A Sense of Space

A Sense of Space

9th of July 2020
Pre-beard & glasses, writing and recording the score to Another Me in 2013. The film, a psychological doppelgänger thriller with Sophie Turner in the lead role, had needed a quick score turned around, and so it was all hands on deck down at Abbey Road Studios. I reckon that we made a pretty interesting score in a couple of weeks.
The thing that strikes me about that picture, though, is the space around me. Yes, I’m sitting at one of the world’s most famous pianos (‘Mrs Mills’, as heard on Lady Madonna etc) trying to fix some cock-up or other, but just look how big that room is. And Studio 2, isn’t even the biggest space at Abbey Road.

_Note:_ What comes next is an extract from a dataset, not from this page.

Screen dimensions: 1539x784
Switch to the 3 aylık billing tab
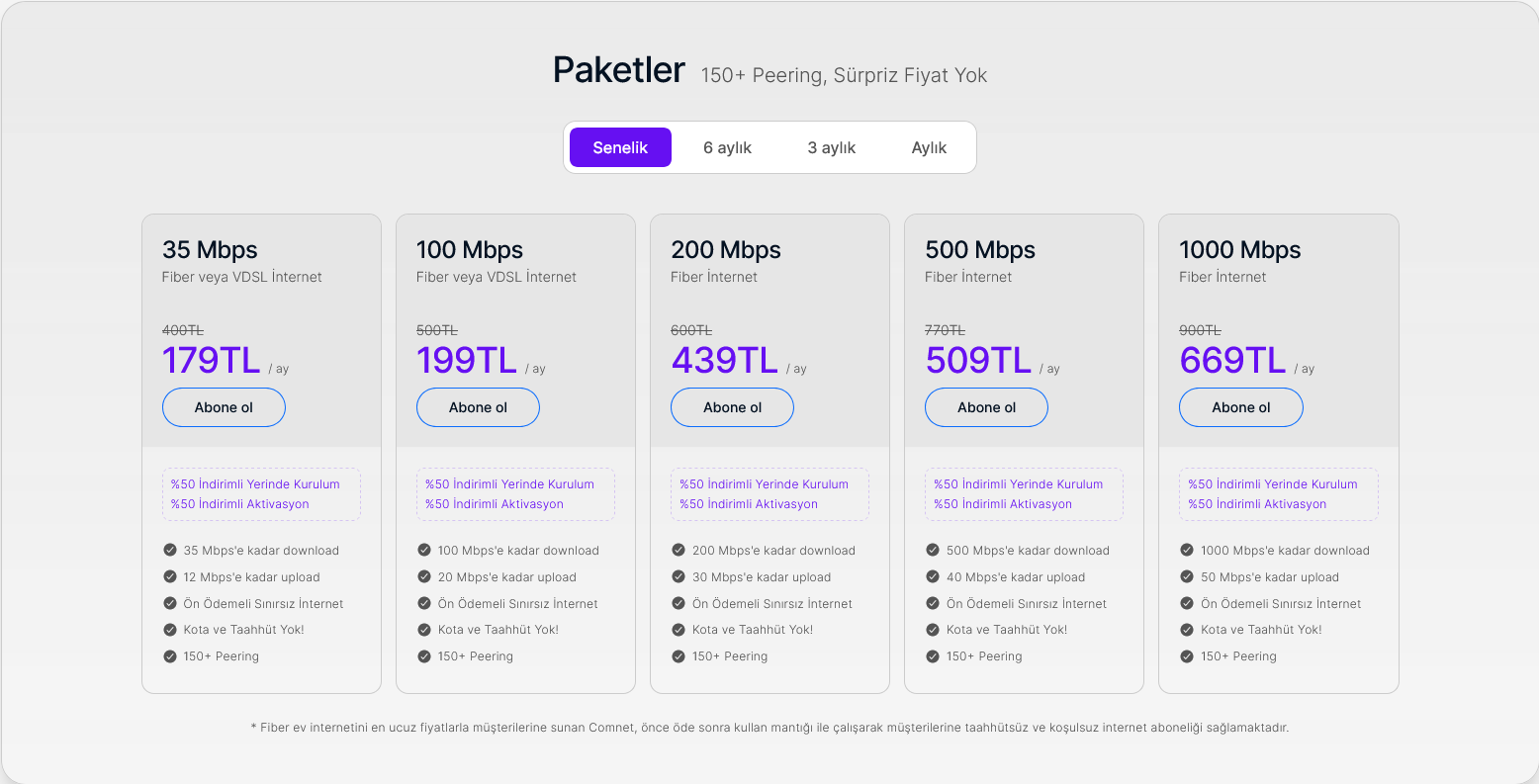(x=831, y=147)
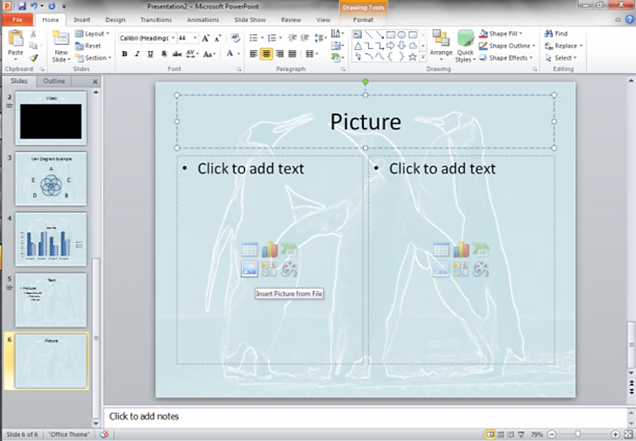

A combination of economics and technology mean that we can write and record in smaller and smaller spaces, then process afterwards to fake an acoustic. That’s been taken to the next level during Lockdown, when dusty bedroom corners have been brought back into musical service for people well past the age for student accommodation.
Abbey Road Studio 1
But I crave space. Not just for the sound of it, although that is always fascinating, but for the way that it compels you to project your thoughts, and the sound of your voice, and your instrument, to really fill it.
Seeing so many fabulous musicians having to play their instruments in small, boxy sounding living rooms, reminds me how happy I’ll be when I hear someone like trumpet player Mike Lovatt take a deep breath and fill the Albert Hall with that thrilling golden sound, soaring effortlessly over a hundred other players.
I’m looking forward to that very much.